- [Исходный текст]:
──────────

Человеку в XXI веке так сложно остановиться и заглянуть в глубины своего «я». Часто на этом пути его останавливает собственный страх: «А что хорошего я смогу там обнаружить?» В книге «Встреча в тишине» известный библеист Владимир Сорокин предлагает поразмышлять над понятием «духовное делание» и оценить свежим взглядом совокупность духовных практик, призванных помочь нам обрести свой внутренний стержень.
«Быть собой», «найти себя» — сегодня эти слова становятся общим местом, а такие призывы — обязательными для всех психологических тренингов и семинаров. Несколько сложнее бывает понять, что в этом случае имеется в виду. Кто я сам для себя? Кого и где мне надо искать, чтобы осуществить задуманное? Что значит быть самим собой и как этому научиться? Вопросов много, ответов зачастую еще больше, и нередко в поисках правды человек проводит если не всю свою жизнь, то большую ее часть. Между тем ответить на вопрос «кто я?», в сущности, совсем не так сложно — нужен лишь минимум логики и волевого усилия. Как же это сделать?
Найти себя: где и как
Чтобы понять, что мы такое, попробуем определить, чем из того, что присутствует в нашей жизни, внешней и внутренней, мы совершенно точно не являемся. Никаких особых условий или инструментов, кроме более-менее тихого и уединенного места, нам не понадобится — важно лишь желание и последовательность.
Понять, чем мы не являемся, совсем нетрудно: все, что мы так или иначе переживаем как нам принадлежащее, все, что можно назвать своим, по определению не является искомым. В самом деле: если я говорю о чем-то, что оно «мое», очевидно, что я, говорящий так, не являюсь тем, что считаю своим, чем бы ни было называемое и чем бы ни был я сам. Остается лишь внутренним волевым усилием отстранить от себя то, что я сам для себя определил как «свое». Такое отстранение не означает полного отказа, это лишь способ научиться различать себя и то, что сливается со мной, иногда почти до полной привычной неразличимости. Как бывает, к примеру, когда нас охватывает некая мысль или чувство, охватывает целиком — до самозабвения.
Со многим из того, что не является мной, я вполне могу жить, но при одном условии: я не должен заблуждаться по поводу своего, не должен смешивать свое с собою самим.

──────────

- [Фрагмент набора данных]:
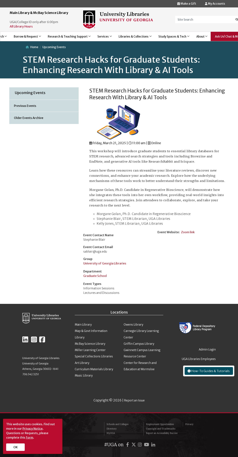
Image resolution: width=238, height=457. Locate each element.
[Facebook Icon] (42, 341)
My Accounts (216, 3)
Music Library (84, 375)
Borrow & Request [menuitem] (23, 38)
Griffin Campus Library (139, 343)
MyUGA (111, 433)
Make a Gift (188, 3)
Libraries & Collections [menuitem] (132, 38)
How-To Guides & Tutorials (210, 371)
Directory (112, 428)
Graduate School (95, 276)
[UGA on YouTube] (147, 445)
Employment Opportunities (160, 424)
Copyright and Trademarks (160, 428)
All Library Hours (21, 26)
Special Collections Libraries (94, 356)
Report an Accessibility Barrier (162, 433)
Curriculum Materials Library (94, 369)
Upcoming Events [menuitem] (30, 93)
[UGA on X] (134, 445)
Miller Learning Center (90, 350)
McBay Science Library (90, 343)
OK (15, 447)
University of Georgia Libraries (104, 263)
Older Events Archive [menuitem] (28, 118)
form (29, 437)
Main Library (83, 324)
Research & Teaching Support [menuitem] (66, 38)
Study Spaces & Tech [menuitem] (170, 38)
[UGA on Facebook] (128, 445)
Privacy (189, 424)
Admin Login (207, 349)
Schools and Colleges (117, 424)
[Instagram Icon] (34, 341)
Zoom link (188, 232)
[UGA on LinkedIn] (153, 445)
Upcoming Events (54, 47)
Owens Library (133, 324)
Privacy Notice (32, 428)
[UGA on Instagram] (140, 445)
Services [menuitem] (101, 38)
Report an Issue (134, 400)
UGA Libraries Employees (199, 359)
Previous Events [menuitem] (25, 106)
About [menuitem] (198, 38)
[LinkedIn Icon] (25, 341)
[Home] (118, 19)
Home (34, 47)
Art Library (82, 363)
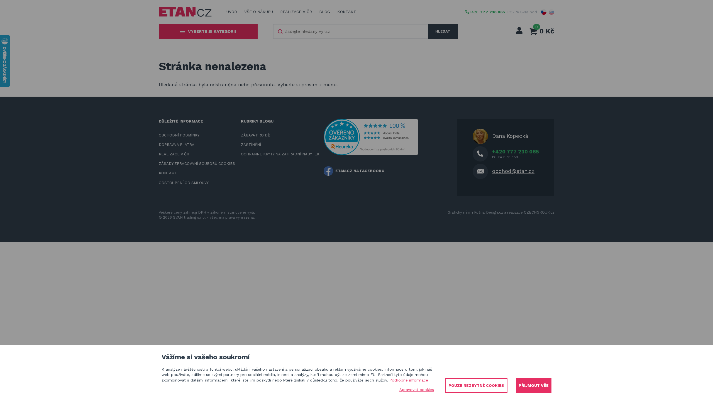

──────────

- [Задания]:
- a) Воспроизведите без изменений строки листинга, начиная со строки, содержащей «All Library Hours (21, 26)», и вниз до самого конца листинга. Изображения в ответ не включайте.
- b) Продолжите текст о поиске себя, начав сразу после его последнего предложения.

- [Ответы по заданиям]:
- a)
All Library Hours (21, 26)
Special Collections Libraries (94, 356)
Report an Accessibility Barrier (162, 433)
Curriculum Materials Library (94, 369)
Upcoming Events [menuitem] (30, 93)
[UGA on X] (134, 445)
Miller Learning Center (90, 350)
McBay Science Library (90, 343)
OK (15, 447)
University of Georgia Libraries (104, 263)
Older Events Archive [menuitem] (28, 118)
form (29, 437)
Main Library (83, 324)
Research & Teaching Support [menuitem] (66, 38)
Study Spaces & Tech [menuitem] (170, 38)
[UGA on Facebook] (128, 445)
Privacy (189, 424)
Admin Login (207, 349)
Schools and Colleges (117, 424)
[Instagram Icon] (34, 341)
Zoom link (188, 232)
[UGA on LinkedIn] (153, 445)
Upcoming Events (54, 47)
Owens Library (133, 324)
Privacy Notice (32, 428)
[UGA on Instagram] (140, 445)
Services [menuitem] (101, 38)
Report an Issue (134, 400)
UGA Libraries Employees (199, 359)
Previous Events [menuitem] (25, 106)
About [menuitem] (198, 38)
[LinkedIn Icon] (25, 341)
[Home] (118, 19)
Home (34, 47)
Art Library (82, 363)

- b)
Простой анализ, не требующий большого интеллектуального усилия, дополняется тут волевым усилием, поначалу не слишком затруднительным. Однако чем дальше продвигается ищущий в таком самоанализе, тем сложнее бывает ему оставаться сосредоточенным на том, что он хочет найти. И что остается ему после очередного отказа от еще одного «своего», которое, как стало понятно, лишь мешает увидеть себя настоящего, того себя, о котором уже никак не скажешь «мое»? В конце концов ищущий оказывается как бы во внутренней пустоте, в которой ему уже не за что зацепиться. Ведь постепенно выясняется, что не только тело и все телесные ощущения, но и эмоции, и чувства, и мысли, и даже самое «само» — не «я» собственно, а что-то «мое». И тогда некоторым из нас становится не по себе: ведь получается, что меня-то собственно и нет. А есть лишь множество «моего» — мыслей, чувств, эмоций, переживаний, состояний, более или менее устойчивых, иногда вовлекающих меня в себя целиком, иногда мимолетных, но во всяком случае никоим образом не являющихся мною, а, напротив, лишь прячущих меня настоящего от самого себя.
Очевидно, чтобы найти себя, нужно прекратить эту непрерывно длящуюся и заполняющую наше существование игру в прятки с порождениями собственной психики.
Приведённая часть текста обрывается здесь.